The conservation of the amino acid residues around Tyr-177 of CWPO-C is low while the ones around Tyr-74 of CWPO-C are almost preserved when the amino acid sequence of CWPO-C is compared with that of PrxA3a (Fig. 12). For instance, the amino acid residue of PrxA3a corresponding to Glu-241 of CWPO-C is Arg, and even the side chain direction of Tyr-182 of PrxA3a was simulated to be different from one of Tyr-177 of CWPO-C according to this influence in homology modeling. Therefore, differences of peripheral amino acid residue of Tyr-182 perhaps prevented PrxA3a acquireing the ability of sinapyl alcohol polymerizing by the L182Y mutation. On the other hand, PrxA3a acquired the activity of sinapyl alcohol polymerization by the F77Y mutation with highly preserved peripheral amino acid residues. It suggests that the high activity of sinapyl alcohol polymerization of CWPO-C depends on Tyr-74 and peripheral amino acid residues. However, it does not deny the possibility that Tyr-177 functions as an additional catalytic site. Actually, HRP-C F179Y with the mutation corresponding to this position was confirmed that the Tyr residue was radicalized and HRP-C F179Y had the oxidizing activity of 3,3′,5,5′-tetramethylbenzidine [40]. As well as Tyr-77 of PrxA3a, we believe that further modifications of amino acid residues around Tyr-182 of PrxA3a are necessary to improve the mutated enzyme that can oxidize many substrates, instead of CWPO-C.

Fig. 12
figure 12

Comparison of protein surfaces around the additional catalytic sites. Catalytic residues, Tyr-74, Tyr-77, Tyr-177 and Tyr-182, are shown in dark. The circumferential amino acid residues that were chosen for mutagenesis are shown in gray

Conclusion

Site-directed mutations of Trp-165 and Tyr-77 were introduced into PrxA3a. These residues functioned as catalytic sites and mutated enzymes got sinapyl alcohol polymerizing activity and cytochrome c oxidizing activity. These results supported the hypothesis that the residues corresponding to these in CWPO-C and LiP act as additional catalytic sites.

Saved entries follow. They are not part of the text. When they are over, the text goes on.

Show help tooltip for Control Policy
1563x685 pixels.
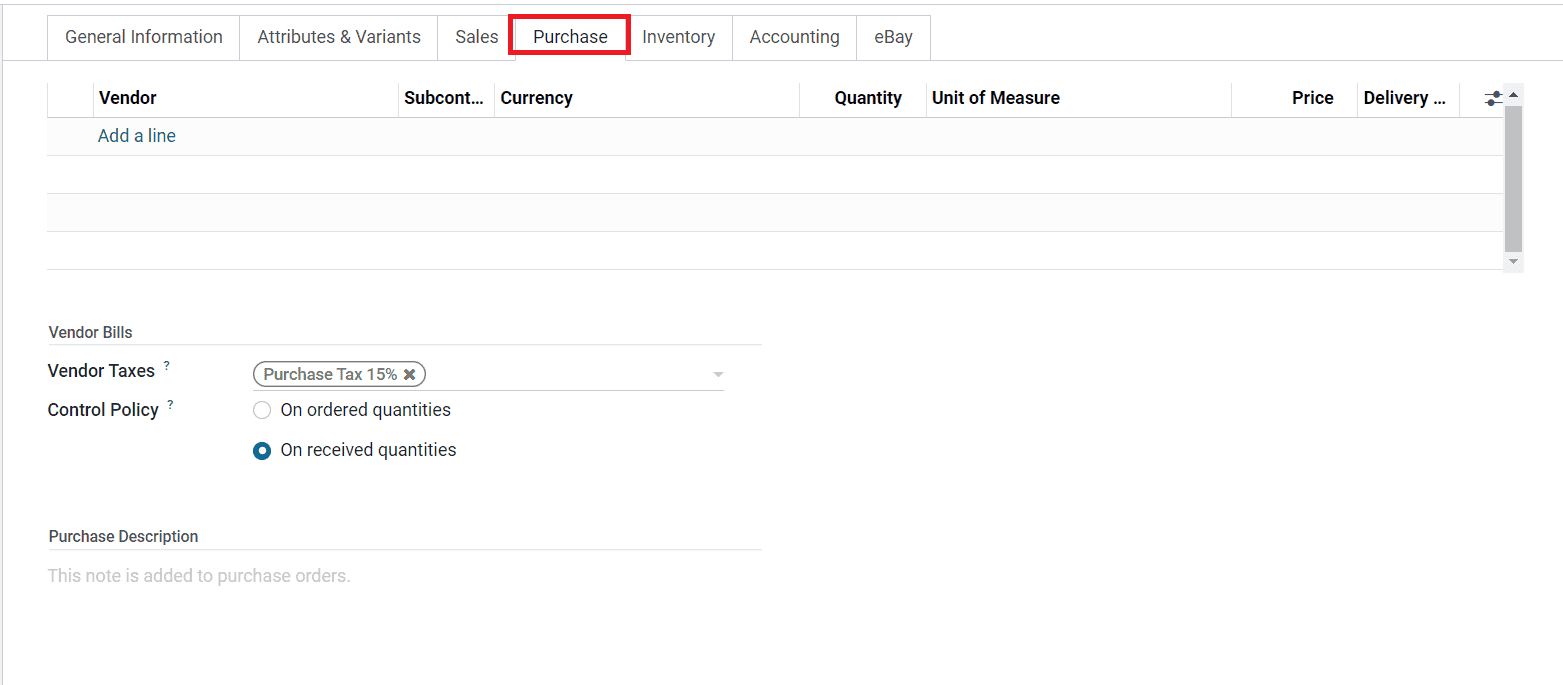point(171,405)
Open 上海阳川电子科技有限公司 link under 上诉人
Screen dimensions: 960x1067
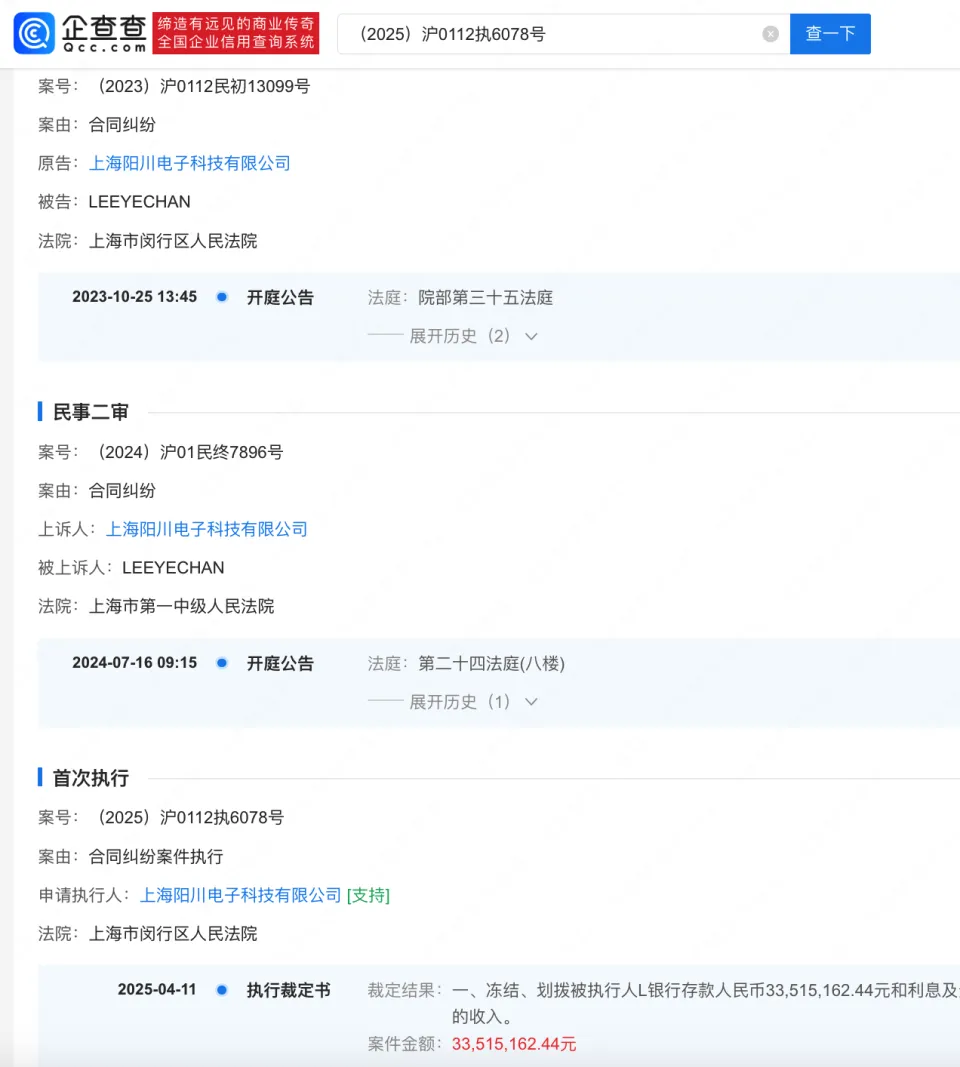pos(207,529)
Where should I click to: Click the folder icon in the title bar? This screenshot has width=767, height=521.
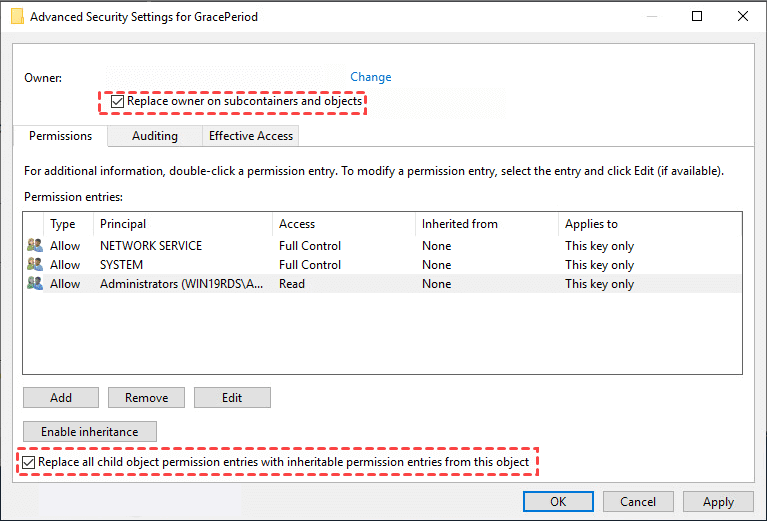pos(16,17)

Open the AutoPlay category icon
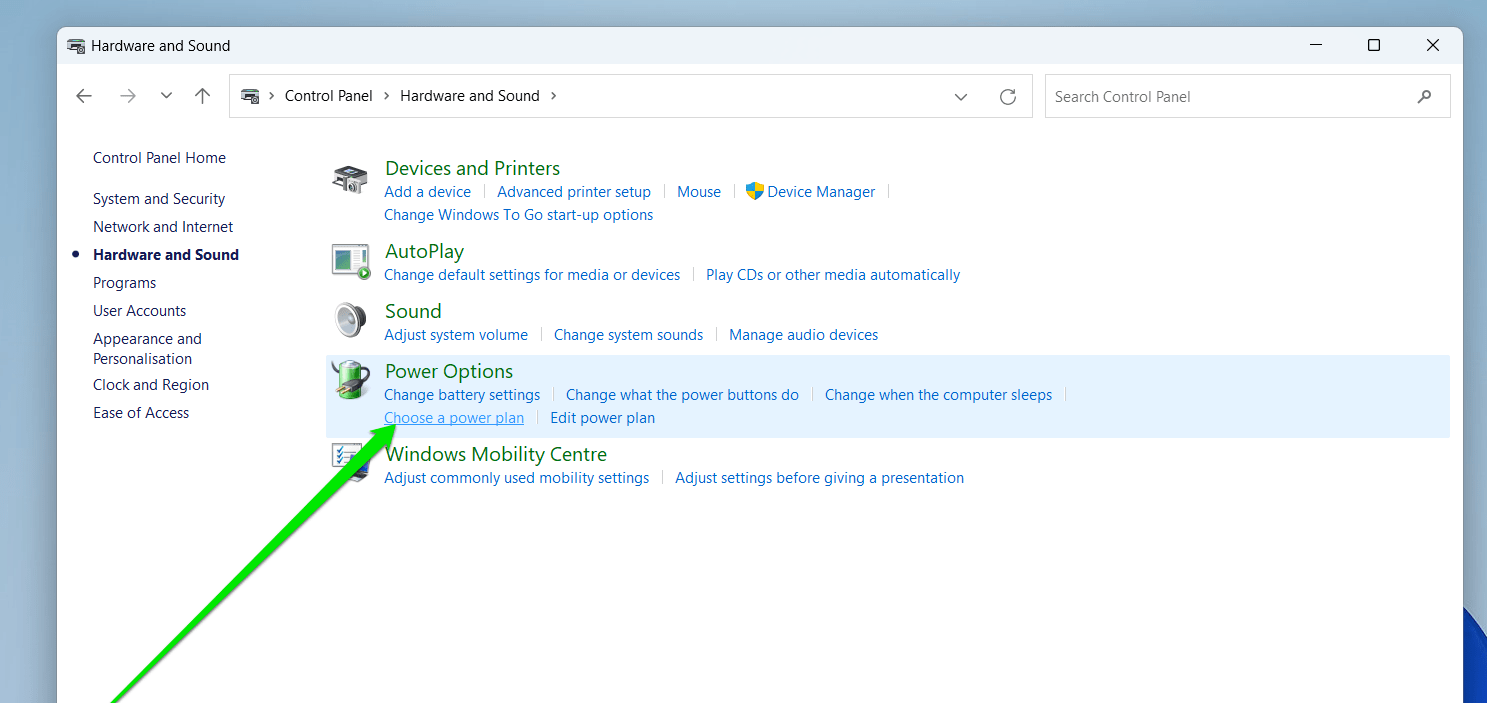pos(351,261)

A single band of PrxA3a on SDS-PAGE was obtained by purification. It is expected that it becomes the clue of the further modification of enzyme if the protein structure of PrxA3Aa can be clarified by the X-ray crystal structure analysis.

It is expected to contribute to breeding useful plant for phytoremediation and agricultural chemicals resistant crops if molecular breeding of the enzyme that improves the specificity of substrate to agricultural chemicals can be done.